● **Work instruction**
Exactly as written, retype the lines that run from the line holding "Given: Open the Languages filter dropdown" through the end of the records below. Do not include pictures.

● **Source records**
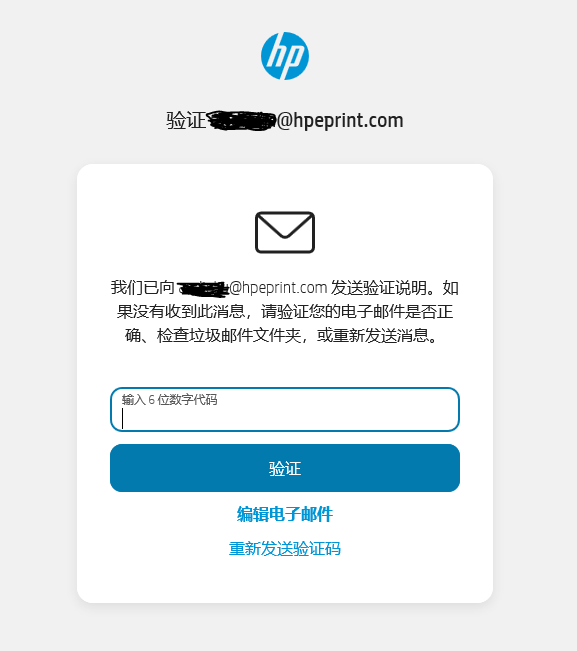Click the blue 验证 button
The height and width of the screenshot is (651, 577).
click(285, 468)
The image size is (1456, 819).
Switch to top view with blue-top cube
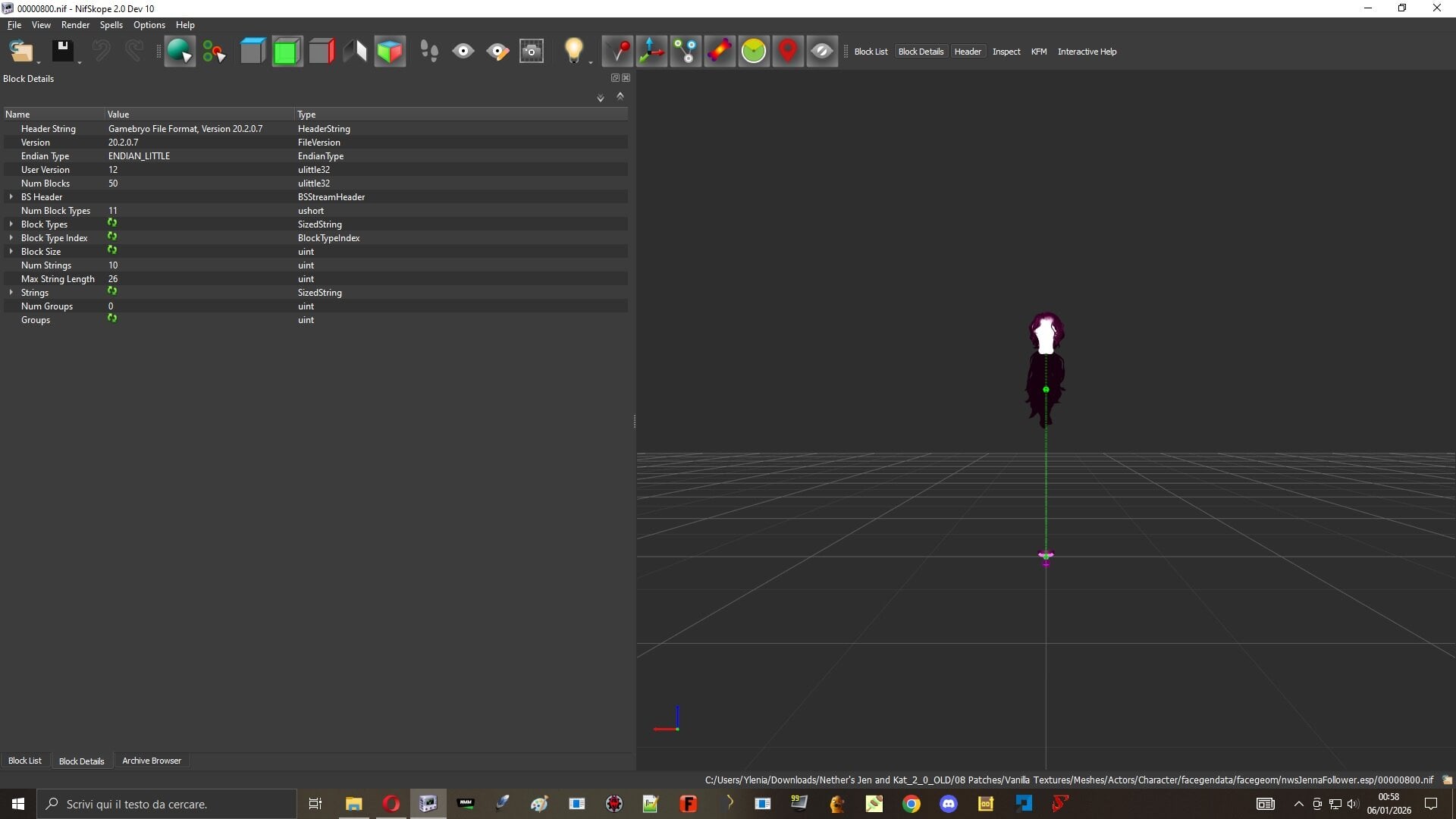253,52
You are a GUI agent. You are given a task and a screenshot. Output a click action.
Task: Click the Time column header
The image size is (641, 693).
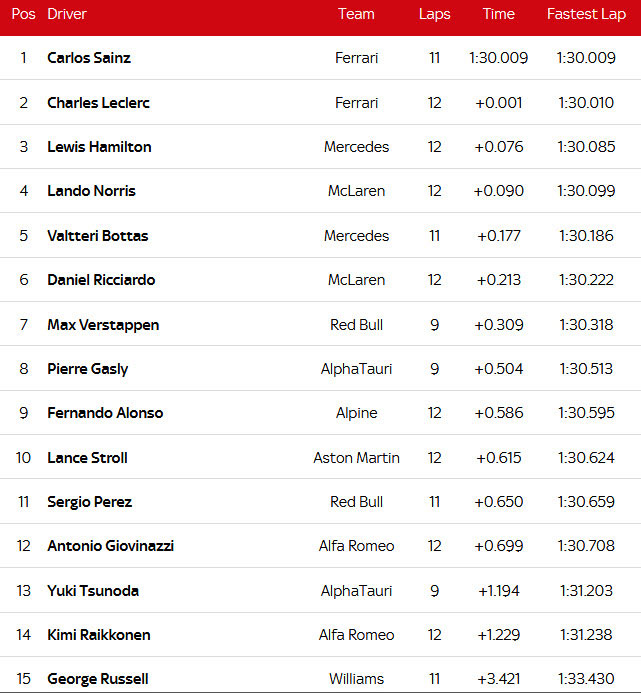pyautogui.click(x=498, y=14)
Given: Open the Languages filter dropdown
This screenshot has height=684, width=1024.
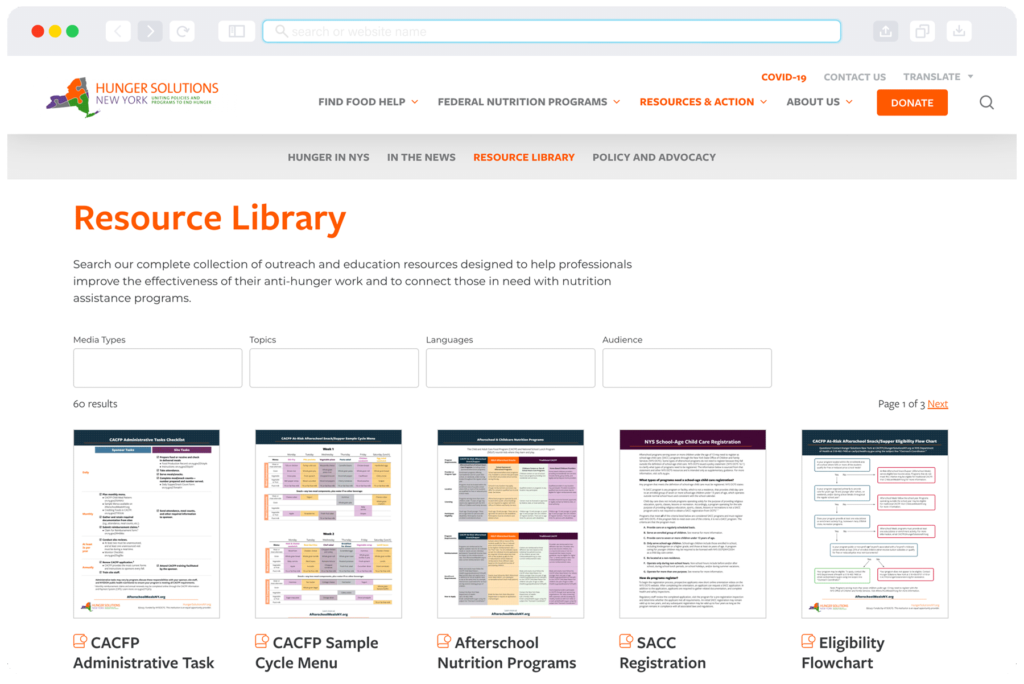Looking at the screenshot, I should coord(510,368).
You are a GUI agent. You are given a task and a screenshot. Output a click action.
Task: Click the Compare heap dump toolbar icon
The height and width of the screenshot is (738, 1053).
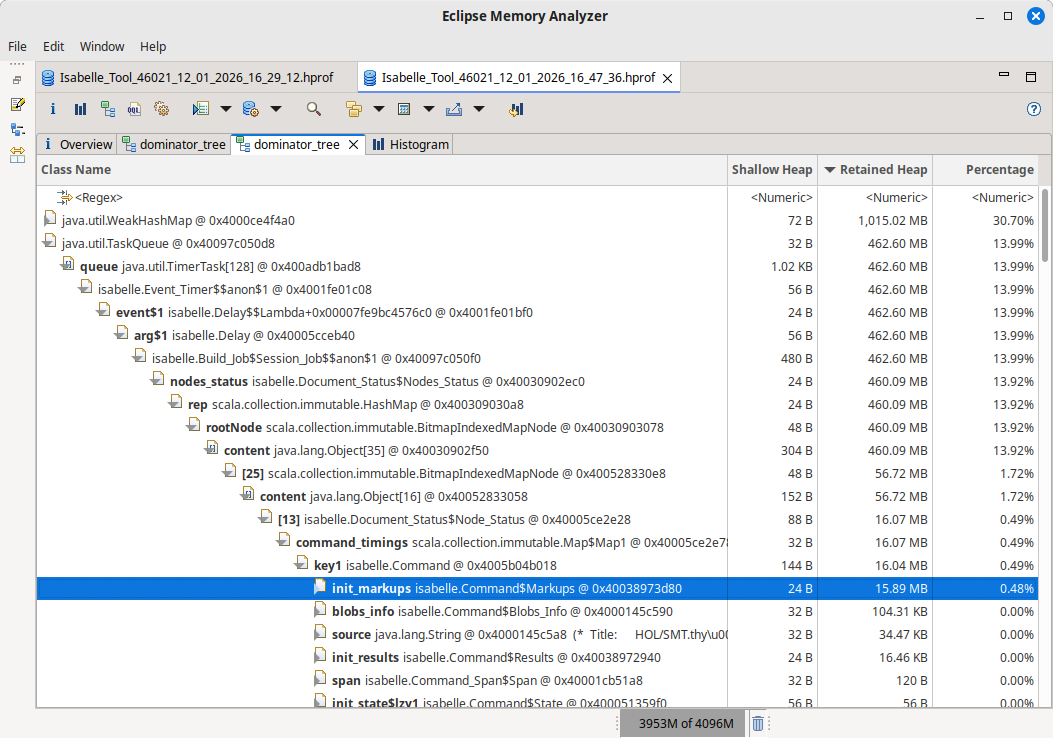(x=516, y=109)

● **Response**
Given: Open the Languages filter dropdown
This screenshot has height=684, width=1024.
Looking at the screenshot, I should coord(510,368).
You are a GUI agent. You are given a task and a screenshot. Output a click action.
Task: Click the Compare heap dump toolbar icon
The height and width of the screenshot is (738, 1053).
(x=516, y=109)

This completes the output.